A pair of lava lamps perch on a massive mixing desk in the Pacific Palisades, California, studio where John Fogerty and mixing engineer Bob Clearmountain are rushing to complete the singer’s new album, Wrote a Song for Everyone. The retro décor feels appropriate for the project – Fogerty’s ninth LP since disbanding Creedence Clearwater Revival in 1972, but his first to truly confront that band’s legacy. The disc is built around new versions of CCR classics, from “Fortunate Son” to “Born on the Bayou,” recorded with guests including Kid Rock, Foo Fighters, Bob Seger and more. “It’s no nostalgia fest,” says Clearmountain. “It’s like they’re new songs.”

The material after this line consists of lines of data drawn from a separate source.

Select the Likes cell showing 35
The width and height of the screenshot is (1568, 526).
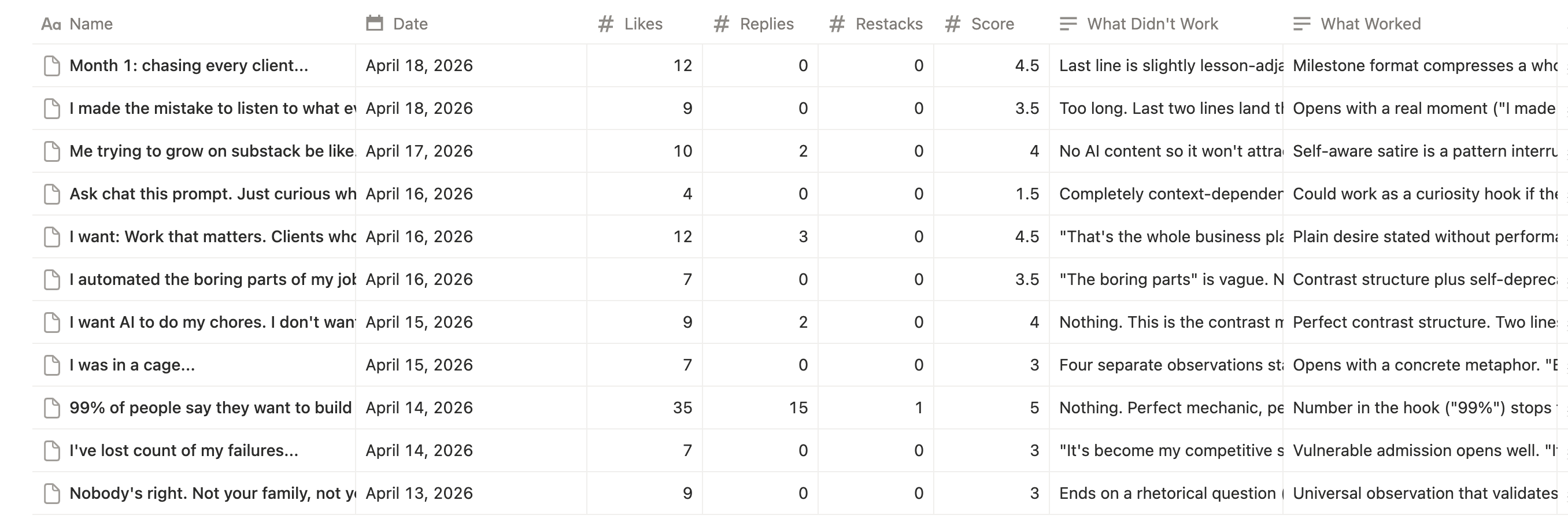[x=645, y=408]
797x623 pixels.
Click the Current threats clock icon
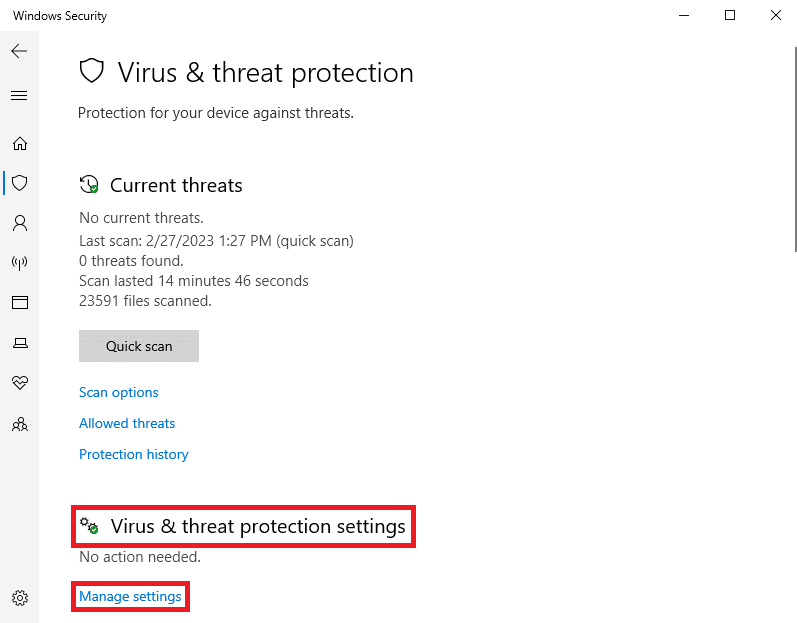(x=89, y=184)
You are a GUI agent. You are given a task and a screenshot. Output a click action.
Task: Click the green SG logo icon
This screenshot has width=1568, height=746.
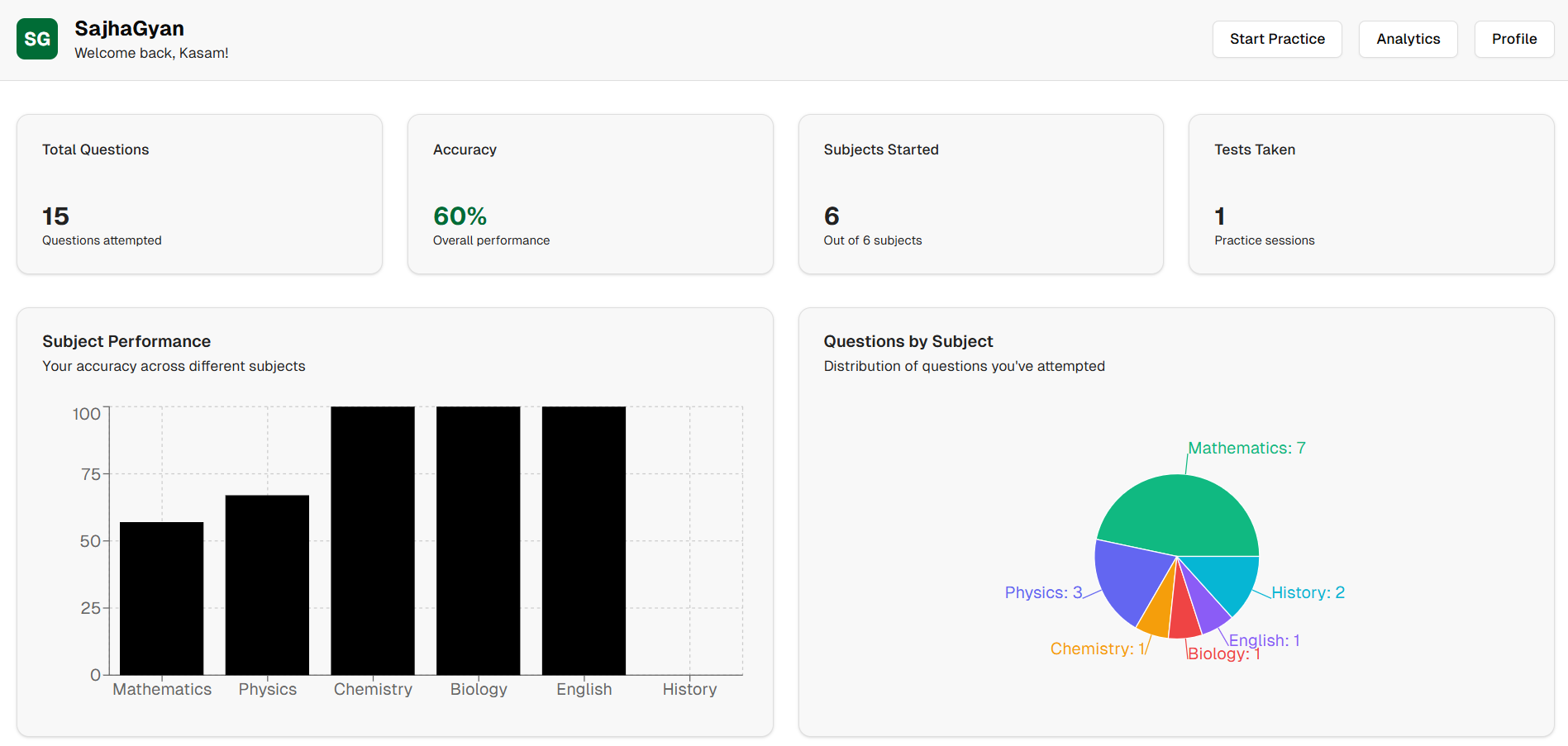point(37,39)
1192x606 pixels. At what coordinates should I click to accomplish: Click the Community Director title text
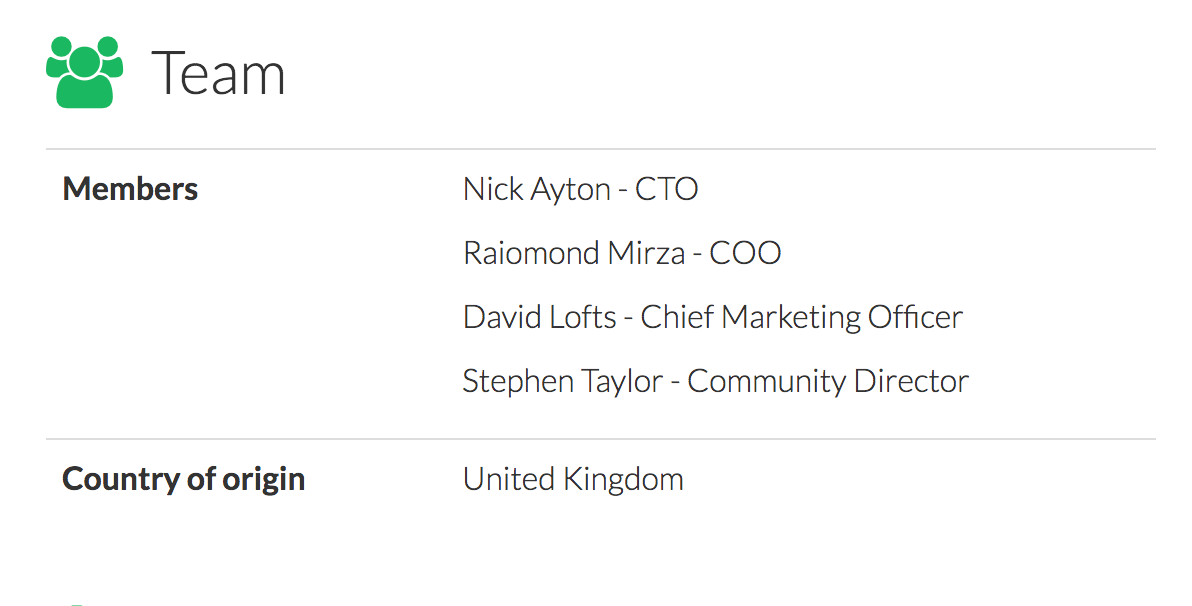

Fogerty has been working on the album since 2010 – insisting on recording in person with his collaborators. “I didn’t want to just mail people tracks,” he says, “because then everyone would just do ‘Proud Mary’ like the old record.” Instead, he went to New Orleans to cut that track with Allen Toussaint, later enlisting Jennifer Hudson for a powerful vocal take. “Like almost every other kid on Earth, Creedence was a huge part of my childhood,” adds My Morning Jacket’s Jim James, who sings a sweet falsetto version of “Long as I Can See the Light.” “John’s still got it.”
On some level, the disc is a way for Fogerty to re-embrace his old material after resolving years of legal struggles over his publishing rights. “There was a long time when a lot of stuff was painful, but that doesn’t exist anymore,” he says. “I wrote all these songs – they’re back home with Daddy, like they should be.”
This story is from the February 14th, 2013 issue of Rolling Stone.